As construções completam o que não é lembrado. Tratar-se-iam, as construções, da composição de um quadro o mais completo possível da pré-história dos analisandos, embora sejam sempre provisórias e fragmentadas, aguardando complementos de construções e, o mais importante, reações do analisando que apontem para um movimento pulsional provocado pela construção. A construção é o que César e Sára Botella indicam como autonomia do analista diante da falta de lembrança ou de associações do analisando, justo a falta que mostra na análise o inalcançável da pré-história, o que não pode ser lembrado, pois jamais foi consciente, ou o que não recebe palavras associativas porque jamais as teve. Experiências arcaicas, sugeriria nomeá-las Roussillon (2012), pré-simbólicas, pré-históricas na terminologia freudiana, vivenciadas anteriormente à aquisição da linguagem. Melhor do que "anteriormente à aquisição", seria conveniente dizer, inclusive para nos livramos de aspectos da aprendizagem e do desenvolvimento (caras à psicologia e ao senso comum), que são vivências que estão fora da possibilidade de serem representadas a partir da linguagem e permanecem, por isso, não simbolizadas.

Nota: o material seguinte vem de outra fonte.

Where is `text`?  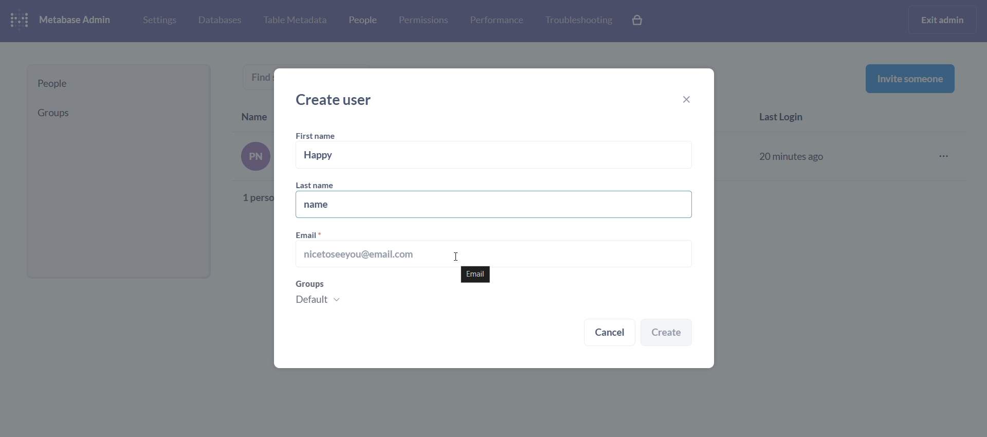 text is located at coordinates (256, 175).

Marcas das vivências de satisfação ou traumáticas que em casos bem sucedidos, por assim dizer, passaram posteriormente por longo trabalho psíquico para associar-se a representações verbais e ter, para o sujeito, algum sentido, alguma "significância", para dizer de modo menos técnico ou linguístico, acompanhando Kristeva (op. cit.).
Acredito que não nos encontramos assim muito distantes das concepções freudianas expressas em Construção em análise. Em 1937, Freud afirma que, das experiências primitivas, muitas vivências não são recuperadas na forma de lembranças pelos analisandos. Para se concluir o quadro genético de uma neurose, o analista precisa preencher essas antigas lacunas com suas construções. Seus efeitos de convicção, para resumir, terão o mesmo valor terapêutico de uma lembrança recuperada, assevera ele. Ora, mas como se figuram para o analista as construções?
b) A figuração das construções
Embora Construções em análise tenha o objetivo explícito de expor o trabalho do analista, dado que a psicanálise, segundo o entendimento de Freud, esteve muito mais voltada para a compreensão do que faz o analisando em análise, embora, repito, esse objetivo explícito, o processo de figuração das construções é complexo e não aparece imediatamente apreensível. Acompanhando o texto de Freud, verifica-se que Freud se inicia reafirmando a posição de atenção livremente flutuante para terminar com ilações sobre pensamentos, alucinações e delírios, assemelhados às das psicoses, que acometeriam o analista.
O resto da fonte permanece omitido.